The tartan was designed to cope with growing demand in Holland
Dr David Wishart designed a tartan for the Dutch to wear at Scottish events like the annual Dutch Whisky Festival.
The tartan took five months to design and has been officially registered by the Scottish Tartans Authority.
It combines the colours of the Netherlands national flag - red, white and blue - with orange, representing the Royal House of Orange.
The Tartan of Holland was unveiled on Saturday by the first Dutchmen to wear the new tartan.
Crescens Akkermans and his brother Pierre travelled from Amsterdam to collect their new kilt outfits.
They include specially designed black fur sporrans and belts incorporating the lion rampant of the Netherlands.
The tartan has been officially registered under the International Tartan Index of the Scottish Tartans Authority, which registers several hundred new tartans every year.
The first consignment of kilts and scarves produced in Galashiels has already been pre-sold in the Netherlands, with another batch being reordered.

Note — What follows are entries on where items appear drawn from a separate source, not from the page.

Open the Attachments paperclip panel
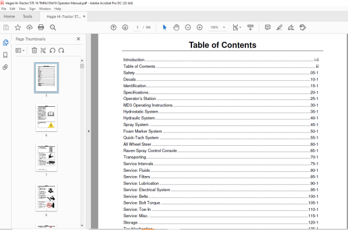348x230 pixels. [5, 67]
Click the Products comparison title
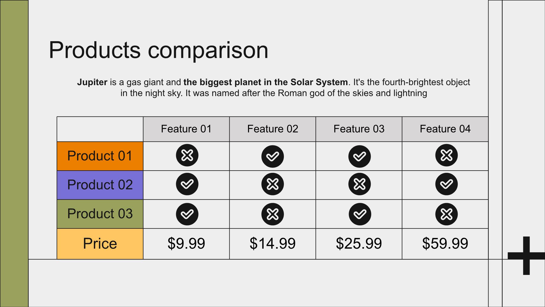The width and height of the screenshot is (545, 307). (x=158, y=50)
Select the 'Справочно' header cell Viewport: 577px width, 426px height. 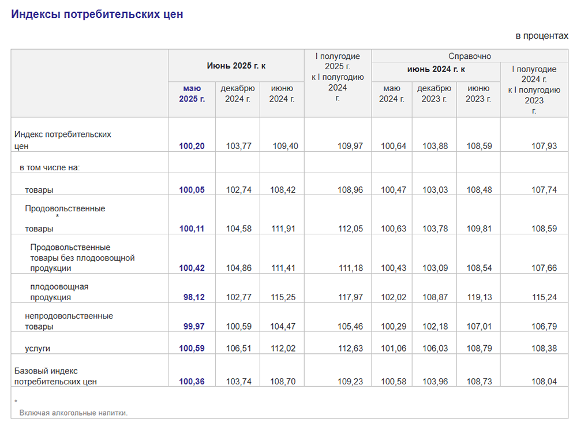click(470, 56)
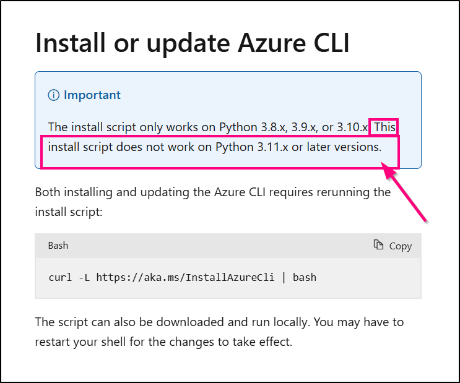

Dr Wishart said there was growing support for Holland to have its own tartan.
"About 5,000 whisky lovers attend the Dutch Whisky Festival in Leiden each November and many wear kilts for the occasion," he said.
"However, there was no really suitable tartan for the whisky lovers of Holland until now."
Some keen Dutch enthusiasts therefore "borrowed" a Scottish family link as an excuse to wear their tartan, he added.
A Dutch MacKay tartan was created to honour Baron Aeneas Mackay, prime minister of the Netherlands 1888-91, the great grandfather of the present chief of the MacKays.
"The Netherlands, our closest neighbour on continental Europe, now has its own wholly original tartan," Dr Wishart said.
The tartan was designed - under the advice of kilt-makers - using a computer-based design programme, and the first batch was manufactured last week at Lochcarron's Nether Mill in Galashiels.
Tartan traditionalists perhaps unhappy at the move should note the strong trading history between Scotland and Holland, Dr Wishart said.
"The Tartan of Holland will surely link our two proud and historic nations more closely," he added.